Copy out each line in the rows below that contains the string "pixels", treating uppercase and lowercase as different.

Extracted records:
-- Start --

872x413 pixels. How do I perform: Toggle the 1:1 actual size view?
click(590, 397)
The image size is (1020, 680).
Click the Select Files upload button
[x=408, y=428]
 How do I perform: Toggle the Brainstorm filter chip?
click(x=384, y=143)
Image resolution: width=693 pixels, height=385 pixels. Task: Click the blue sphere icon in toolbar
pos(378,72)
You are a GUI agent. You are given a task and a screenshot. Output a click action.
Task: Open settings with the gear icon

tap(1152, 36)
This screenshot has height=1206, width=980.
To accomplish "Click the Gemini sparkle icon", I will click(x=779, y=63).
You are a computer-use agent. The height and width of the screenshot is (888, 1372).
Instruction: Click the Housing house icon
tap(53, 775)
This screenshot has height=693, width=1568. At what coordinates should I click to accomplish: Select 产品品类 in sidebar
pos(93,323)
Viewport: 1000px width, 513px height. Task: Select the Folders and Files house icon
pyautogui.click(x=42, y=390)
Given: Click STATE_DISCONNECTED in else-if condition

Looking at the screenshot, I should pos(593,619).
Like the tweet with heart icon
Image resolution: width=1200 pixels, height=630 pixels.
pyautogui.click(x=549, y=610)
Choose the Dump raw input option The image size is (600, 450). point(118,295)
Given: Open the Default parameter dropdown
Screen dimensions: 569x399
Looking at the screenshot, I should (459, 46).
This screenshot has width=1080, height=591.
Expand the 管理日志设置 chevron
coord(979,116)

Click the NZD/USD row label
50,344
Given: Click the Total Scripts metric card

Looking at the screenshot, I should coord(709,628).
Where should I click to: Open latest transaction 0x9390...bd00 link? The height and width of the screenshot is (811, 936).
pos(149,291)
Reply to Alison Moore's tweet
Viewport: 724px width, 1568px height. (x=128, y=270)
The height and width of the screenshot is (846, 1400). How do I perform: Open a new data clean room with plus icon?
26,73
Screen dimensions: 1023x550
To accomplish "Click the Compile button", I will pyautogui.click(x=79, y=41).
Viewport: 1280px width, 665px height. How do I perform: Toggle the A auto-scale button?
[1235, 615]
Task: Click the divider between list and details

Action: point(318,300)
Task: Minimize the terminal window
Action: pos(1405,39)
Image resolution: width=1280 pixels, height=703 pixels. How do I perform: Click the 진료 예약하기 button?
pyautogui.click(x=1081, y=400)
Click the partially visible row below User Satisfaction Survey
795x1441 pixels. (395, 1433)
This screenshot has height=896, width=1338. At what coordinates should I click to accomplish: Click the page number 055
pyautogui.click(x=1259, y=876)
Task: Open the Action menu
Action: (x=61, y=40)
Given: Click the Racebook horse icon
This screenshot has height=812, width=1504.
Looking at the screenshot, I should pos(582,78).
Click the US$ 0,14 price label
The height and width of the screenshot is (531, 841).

-- End --

- _Problem solution_:
872x413 pixels. How do I perform: Toggle the 1:1 actual size view?
Image resolution: width=693 pixels, height=385 pixels. Task: Click the blue sphere icon in toolbar
Image resolution: width=1200 pixels, height=630 pixels.
Image resolution: width=1280 pixels, height=703 pixels. How do I perform: Click the 진료 예약하기 button?
795x1441 pixels. (395, 1433)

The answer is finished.